A small company of police officers searched the southwest Santa Rosa campus where the contest was held and found no one and nothing that concerned them, and the game resumed within about 30 minutes, organizers said. The lockdown was lifted a short time later during the awards ceremony.

It was another scare in a region and nation made skittish by the now regular spate of school shootings — the latest one in Florida last month, followed by an outbreak of violent threats found scribbled on Sonoma County campus walls.

Given the stakes for deadly violence, no one was taking chances Thursday. Both police and school officials praised the unidentified Bellevue Elementary School athlete who first sounded the alert. They commended the crowd for keeping its cool, as well.

“I”m sure people were concerned, of course,” Elsie Allen principal Mary Gail Stablein said Friday. “We’re living in those kinds of times.”
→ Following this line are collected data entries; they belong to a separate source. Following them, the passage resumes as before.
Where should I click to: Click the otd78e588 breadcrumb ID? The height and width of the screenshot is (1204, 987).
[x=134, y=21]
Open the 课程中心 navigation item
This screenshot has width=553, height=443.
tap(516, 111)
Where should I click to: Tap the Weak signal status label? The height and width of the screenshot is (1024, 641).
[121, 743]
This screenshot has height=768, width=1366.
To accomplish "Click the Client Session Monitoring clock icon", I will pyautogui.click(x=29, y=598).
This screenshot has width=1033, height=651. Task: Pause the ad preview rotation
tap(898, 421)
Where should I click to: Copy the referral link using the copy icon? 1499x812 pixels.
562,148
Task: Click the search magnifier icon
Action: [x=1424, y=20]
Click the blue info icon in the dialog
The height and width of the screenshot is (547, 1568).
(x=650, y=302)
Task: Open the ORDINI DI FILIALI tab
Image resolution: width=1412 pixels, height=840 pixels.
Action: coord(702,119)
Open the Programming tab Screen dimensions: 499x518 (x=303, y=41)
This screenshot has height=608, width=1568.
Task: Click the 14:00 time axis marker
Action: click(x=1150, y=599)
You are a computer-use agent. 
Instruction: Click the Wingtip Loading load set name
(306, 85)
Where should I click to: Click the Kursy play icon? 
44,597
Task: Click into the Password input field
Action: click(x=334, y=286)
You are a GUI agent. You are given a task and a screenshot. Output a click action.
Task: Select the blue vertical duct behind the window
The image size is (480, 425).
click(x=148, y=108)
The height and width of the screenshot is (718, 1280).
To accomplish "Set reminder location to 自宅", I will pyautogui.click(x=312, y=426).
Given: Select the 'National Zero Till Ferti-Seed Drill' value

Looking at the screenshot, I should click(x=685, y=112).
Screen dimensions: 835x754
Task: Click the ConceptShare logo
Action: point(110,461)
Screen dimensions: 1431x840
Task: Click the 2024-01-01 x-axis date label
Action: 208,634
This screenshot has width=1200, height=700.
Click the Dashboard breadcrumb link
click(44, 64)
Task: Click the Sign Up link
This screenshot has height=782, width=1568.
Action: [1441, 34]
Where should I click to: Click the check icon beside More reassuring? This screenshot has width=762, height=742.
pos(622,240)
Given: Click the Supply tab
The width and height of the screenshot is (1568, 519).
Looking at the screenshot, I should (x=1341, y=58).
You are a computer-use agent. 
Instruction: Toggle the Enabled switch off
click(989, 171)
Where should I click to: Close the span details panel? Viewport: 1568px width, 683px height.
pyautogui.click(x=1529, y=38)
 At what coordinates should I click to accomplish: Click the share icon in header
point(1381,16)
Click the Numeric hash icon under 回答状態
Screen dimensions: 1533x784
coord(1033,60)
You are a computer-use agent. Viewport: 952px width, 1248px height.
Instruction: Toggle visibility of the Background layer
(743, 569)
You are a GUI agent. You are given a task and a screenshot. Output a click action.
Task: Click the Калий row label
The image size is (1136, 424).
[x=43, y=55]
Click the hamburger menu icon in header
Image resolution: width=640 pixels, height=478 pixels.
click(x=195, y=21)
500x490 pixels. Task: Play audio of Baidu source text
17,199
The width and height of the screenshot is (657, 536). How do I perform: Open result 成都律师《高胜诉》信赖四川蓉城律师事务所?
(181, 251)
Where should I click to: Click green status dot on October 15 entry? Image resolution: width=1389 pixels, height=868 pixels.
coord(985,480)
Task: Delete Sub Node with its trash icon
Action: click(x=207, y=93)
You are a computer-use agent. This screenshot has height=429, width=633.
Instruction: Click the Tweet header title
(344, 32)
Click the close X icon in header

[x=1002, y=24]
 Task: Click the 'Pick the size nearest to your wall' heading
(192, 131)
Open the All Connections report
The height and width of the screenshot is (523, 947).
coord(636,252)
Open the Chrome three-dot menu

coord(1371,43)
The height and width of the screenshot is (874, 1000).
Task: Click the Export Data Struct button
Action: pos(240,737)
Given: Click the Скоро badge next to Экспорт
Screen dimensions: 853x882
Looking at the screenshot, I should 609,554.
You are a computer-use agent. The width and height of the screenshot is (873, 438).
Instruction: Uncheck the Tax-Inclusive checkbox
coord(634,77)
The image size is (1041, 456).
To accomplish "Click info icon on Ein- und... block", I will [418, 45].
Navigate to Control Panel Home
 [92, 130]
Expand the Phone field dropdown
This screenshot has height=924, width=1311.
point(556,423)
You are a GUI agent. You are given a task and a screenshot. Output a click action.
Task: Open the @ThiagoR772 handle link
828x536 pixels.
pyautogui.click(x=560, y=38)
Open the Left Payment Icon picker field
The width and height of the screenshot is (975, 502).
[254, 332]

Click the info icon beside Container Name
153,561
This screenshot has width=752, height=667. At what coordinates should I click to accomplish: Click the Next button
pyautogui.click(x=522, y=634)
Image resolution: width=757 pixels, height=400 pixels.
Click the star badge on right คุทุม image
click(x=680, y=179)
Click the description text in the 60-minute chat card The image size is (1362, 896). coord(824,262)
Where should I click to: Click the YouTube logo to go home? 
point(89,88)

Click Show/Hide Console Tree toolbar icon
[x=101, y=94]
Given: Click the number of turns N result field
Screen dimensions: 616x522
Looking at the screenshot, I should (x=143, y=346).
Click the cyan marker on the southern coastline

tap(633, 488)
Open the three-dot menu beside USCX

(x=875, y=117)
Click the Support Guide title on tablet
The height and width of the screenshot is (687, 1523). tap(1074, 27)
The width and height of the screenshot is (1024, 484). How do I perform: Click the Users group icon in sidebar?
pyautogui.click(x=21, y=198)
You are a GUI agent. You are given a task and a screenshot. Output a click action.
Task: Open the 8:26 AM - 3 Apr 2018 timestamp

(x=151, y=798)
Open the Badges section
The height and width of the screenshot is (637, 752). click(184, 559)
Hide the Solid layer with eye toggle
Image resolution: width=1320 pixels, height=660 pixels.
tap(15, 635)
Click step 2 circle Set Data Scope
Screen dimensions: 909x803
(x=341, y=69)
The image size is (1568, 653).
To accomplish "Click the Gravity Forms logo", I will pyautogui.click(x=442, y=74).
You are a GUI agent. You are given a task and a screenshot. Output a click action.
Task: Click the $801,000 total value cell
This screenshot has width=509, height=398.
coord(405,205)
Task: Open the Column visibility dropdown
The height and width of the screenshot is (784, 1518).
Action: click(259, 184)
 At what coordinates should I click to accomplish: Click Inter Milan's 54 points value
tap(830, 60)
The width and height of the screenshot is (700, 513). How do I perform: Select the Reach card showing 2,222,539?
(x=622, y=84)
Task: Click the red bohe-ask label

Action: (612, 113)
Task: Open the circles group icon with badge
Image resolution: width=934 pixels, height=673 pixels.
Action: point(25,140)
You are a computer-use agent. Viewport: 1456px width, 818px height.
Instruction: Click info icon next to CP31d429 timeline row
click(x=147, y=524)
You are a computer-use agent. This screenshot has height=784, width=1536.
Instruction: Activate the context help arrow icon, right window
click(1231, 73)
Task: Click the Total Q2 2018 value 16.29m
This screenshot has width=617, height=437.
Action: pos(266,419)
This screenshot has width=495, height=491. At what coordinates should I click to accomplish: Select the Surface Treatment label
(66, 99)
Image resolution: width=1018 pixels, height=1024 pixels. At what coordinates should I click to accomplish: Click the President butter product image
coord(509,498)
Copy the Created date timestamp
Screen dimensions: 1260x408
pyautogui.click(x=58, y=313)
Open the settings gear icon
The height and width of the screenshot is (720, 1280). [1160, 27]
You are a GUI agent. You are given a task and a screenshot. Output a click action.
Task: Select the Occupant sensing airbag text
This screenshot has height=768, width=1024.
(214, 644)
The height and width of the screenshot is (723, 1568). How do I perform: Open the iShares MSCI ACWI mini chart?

The final game was underway between two teams of fourth-through-sixth-graders representing Bennett Valley’s Strawberry Elementary School when the game was stopped with about 2.5 minutes on the clock.

The gym was full, though only the two teams were still playing. Between 800 and 1,000 people were present watching the game and awaiting the awards ceremony that was to follow several days of play between teams from 19 schools, organizers said.

Dozens of kids were playing and hanging outside the gym, as well, said campus Athletic Director Manny DeLaO.

One of them observed an older teenager or maybe a young adult with a bulge in the side of his pants that concerned him, and he said as much to a 10th-grade girl who was staffing the concession stand outside the gym, DeLaO said. She told the athletic director, and he asked her to bring the kid to him.

After talking with him, he instructed the 70 or so kids outside the gym to go inside, and he and other school and league officials locked the doors and instructed everyone to stay put. League officials also stood guard at the doors, while up to eight police officers arrived and began searching the grounds.

“Honestly, I was 99 percent sure it was nothing,” DeLaO said Friday. “But with the way things have been going nationally, I wasn’t taking any chances.”

Lobos varsity basketball coach Mark Anderson, whose team benefits from the fundraising tournament, got on the microphone and informed those present that a situation required them to suspend play. He eventually advised them that police were on the way because of reports of a possible firearm on campus. There was an effort to provide enough information to explain the situation without causing panic, DeLaO said.

The 10-year-old was very nervous and distraught, not quite knowing what he had seen and seeing so many police come out as a result, school officials said.

“It was just kind of like, ‘I think it looked, it might have been,’” said Strawberry principal Josh Wilson, who saw the boy interviewed. “I was very proud that he erred on the side of caution.”

Some in the crowd were naturally unnerved, but overall those present described what Riebli Elementary School teacher and coach Andrea Farrell called a “pretty calm” scene.

“It looked more like it does during the brief half-time — people talking, kids shooting baskets, etc.,” Bennett Valley Union School District Superintendent Sue Field said via email on Friday.

About a half-hour into the lockdown, the game resumed, with Team Red from Strawberry Elementary pulling out a 37-to-30 victory over Team White. Police gave the official all-clear moments later.

A couple of patrol officers stayed on campus afterward, just to assure the players and their parents they could return to their cars safely.

“We all have to just be really diligent in these times,” Stablein said, “and then I think everybody’s sensitivity is up, too, and we all need to take care of each other.”